Beim offiziellen Aliens-Spiel war ganz schnell »Game over, man. Game over!«

von Heinrich Lenhardt,
13.03.2020 15:00 Uhr

Gute Alien-Videospiele sind selten - Aliens: A Comic Book Adventure war keins davon, sondern legendär schlecht. Wie Zeitlimits und das nervige Absuchen von gerenderten Hintergründen unseren Autor Heinrich Lenhardt zur Weißglut trieben, erfahrt ihr im amüsanten Video-Rückblick auf eines der schlechtesten Spiele aller Zeiten.

Heinrich hat zwar fast 40 Jahre Erfahrung im Job als Spieleredakteur, ein so erbärmliches Machwerk wie das 1995 von Cryo entwickelte Aliens-Lizenzspiel ist ihm in all dieser Zeit aber nur selten begegnet. Von den diletanttischen Kämpfen über die dümmlichen Bedienungsfehler in Verbindung mit der Kameraperspektive bis hin zum unlogischen Rätseldesign: Beim Aliens-Adventure lief so einiges schief.

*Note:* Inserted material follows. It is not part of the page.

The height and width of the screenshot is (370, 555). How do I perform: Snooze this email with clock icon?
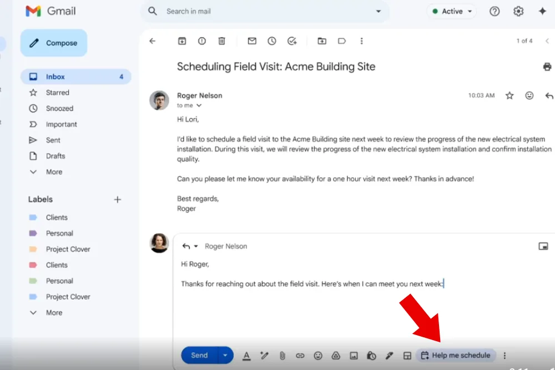pos(271,41)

Für den meisten Ärger sorgt aber auch noch 25 Jahre später die unfaire Spielmechanik. Denn wer sich zu viel Zeit beim Lösen der hirnrissigen Kopfnüsse macht, der wird mit einem Game-over-Bildschirm konfrontiert: Spielabbruch durch Xenomorph-Angriff. Und weil das nicht frustig genug ist, müsst ihr vorher auch noch darauf achten, dass euer Soldaten-Team genügend Lebensmittel eingepackt hat. Hunger und andere Survival-Mechaniken machen Aliens: A Comic Book Adventure nun allerdings auch nicht eben besser. Es ist eben einfach legendär schlecht.